Pampa Energía anunció una inversión de USD 2.700 millones para la construcción de una planta de urea granulada en el Polo Industrial de Bahía Blanca, marcando la inversión más significativa en su historia. La planta, que se espera produzca 2,1 millones de toneladas anuales hacia fines de 2029, busca industrializar el gas natural de Vaca Muerta y conectar directamente el sector energético con el agropecuario.

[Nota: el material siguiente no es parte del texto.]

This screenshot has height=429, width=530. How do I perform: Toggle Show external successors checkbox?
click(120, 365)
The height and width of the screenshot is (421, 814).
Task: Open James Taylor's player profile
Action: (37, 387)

Este proyecto generará un impacto estimado de 1.000 millones de dólares anuales debido a la sustitución de importaciones y la apertura de nuevas exportaciones, principalmente hacia Brasil, que actualmente importa entre 7 y 8 millones de toneladas de urea al año. La empresa ya presentó el proyecto para su adhesión al Régimen de Incentivo para Grandes Inversiones (RIGI).
Marcelo Mindlin, presidente de Pampa Energía, destacó la urgencia de esta inversión, subrayando que Argentina depende de fertilizantes importados de regiones inestables, lo que hace que esta planta sea crucial para asegurar el abastecimiento nacional. En el país, la producción actual de urea es de 1,5 millones de toneladas, frente a una demanda de 3 millones, lo que obliga a importar el resto, principalmente desde Medio Oriente.
Para garantizar una capacidad de producción de 6.000 toneladas diarias, el proyecto cuenta con un consorcio internacional liderado por Tecnimont, que se encargará de la ejecución técnica mediante un esquema mixto.